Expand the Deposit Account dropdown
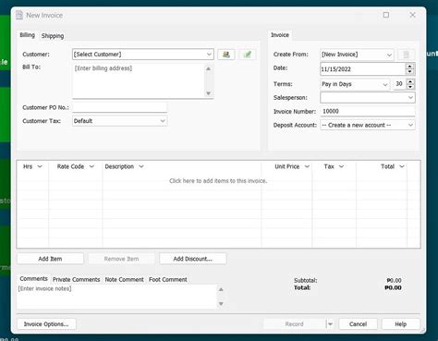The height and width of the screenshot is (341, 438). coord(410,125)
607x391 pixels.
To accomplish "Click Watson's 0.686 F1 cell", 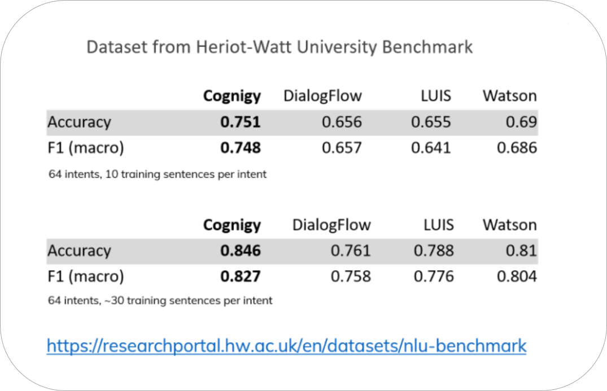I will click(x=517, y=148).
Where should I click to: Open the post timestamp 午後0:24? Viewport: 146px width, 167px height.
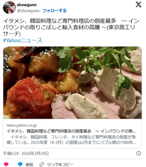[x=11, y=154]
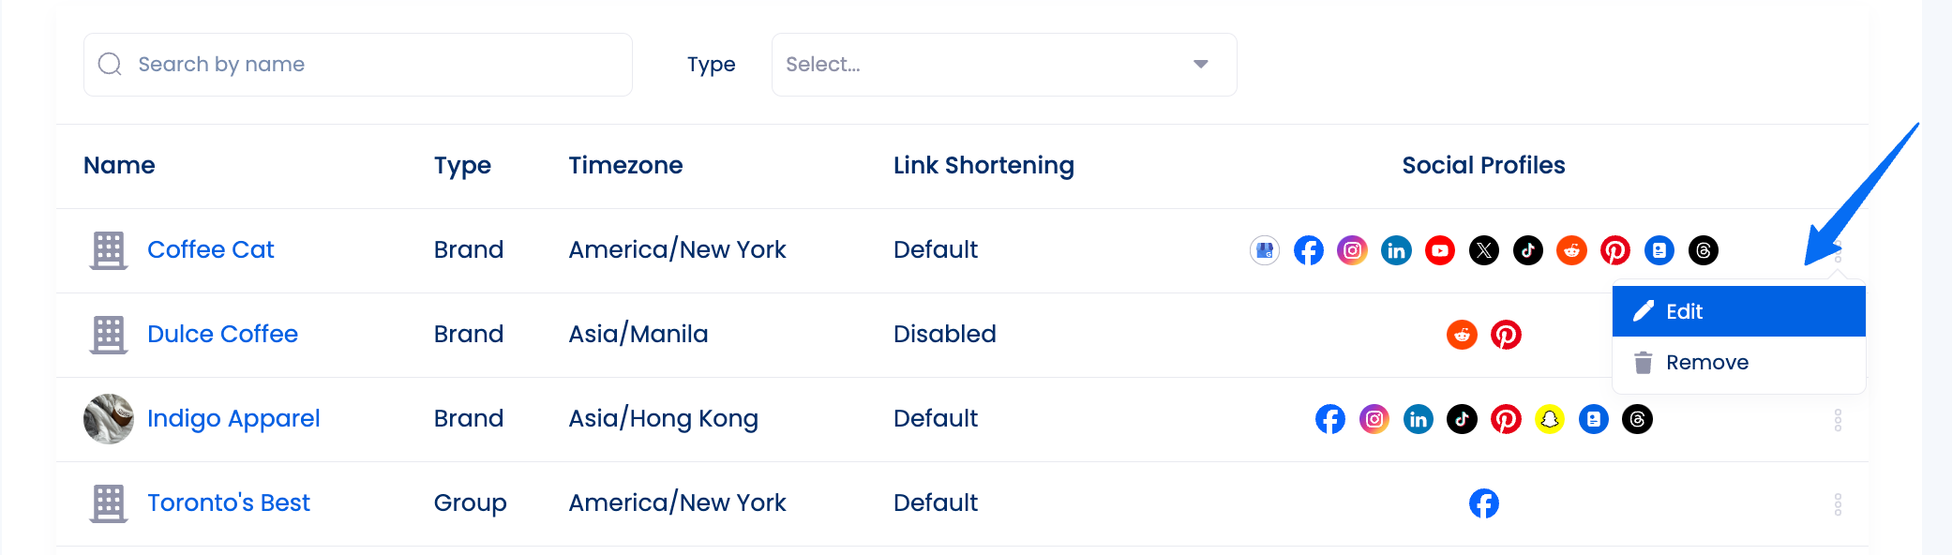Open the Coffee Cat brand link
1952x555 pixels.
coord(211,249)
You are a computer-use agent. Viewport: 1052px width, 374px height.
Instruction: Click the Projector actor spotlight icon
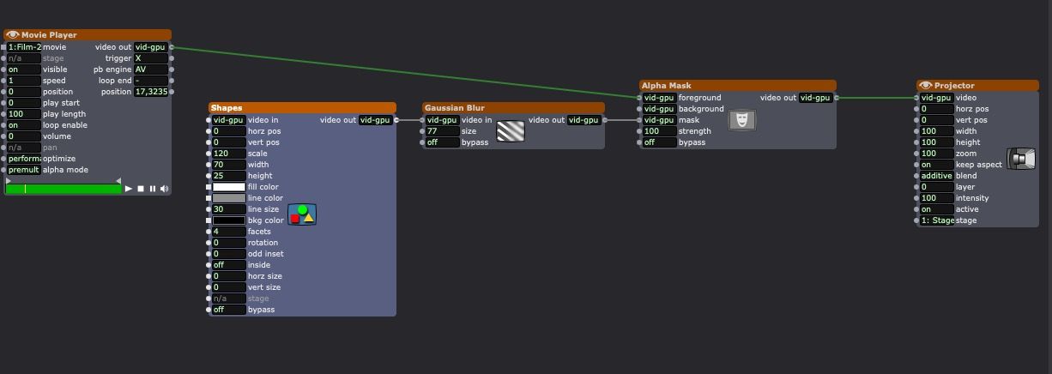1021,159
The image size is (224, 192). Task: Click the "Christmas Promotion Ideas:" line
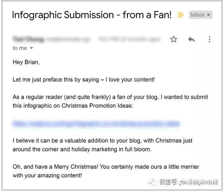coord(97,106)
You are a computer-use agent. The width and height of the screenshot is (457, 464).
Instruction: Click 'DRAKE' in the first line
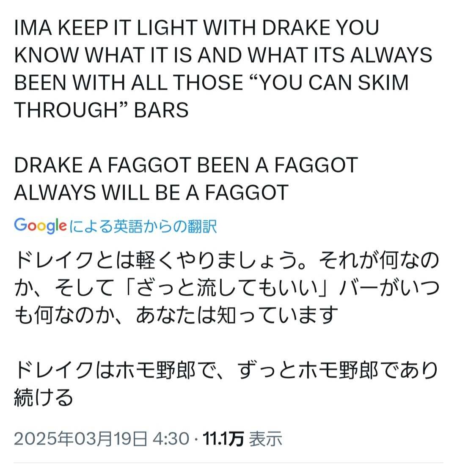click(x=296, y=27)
*****
→ **Activity**: Print exactly, and print only, the lines from the line with "Instruction: Click the" through the last line of the entries, both ends included. No pictures belong in the result.

→ **Your response**:
Instruction: Click the Projector actor spotlight icon
1021,159
The image size is (224, 192). Task: Click the "Christmas Promotion Ideas:" line
coord(97,106)
You are a computer-use agent. The width and height of the screenshot is (457, 464).
Instruction: Click 'DRAKE' in the first line
click(x=296, y=27)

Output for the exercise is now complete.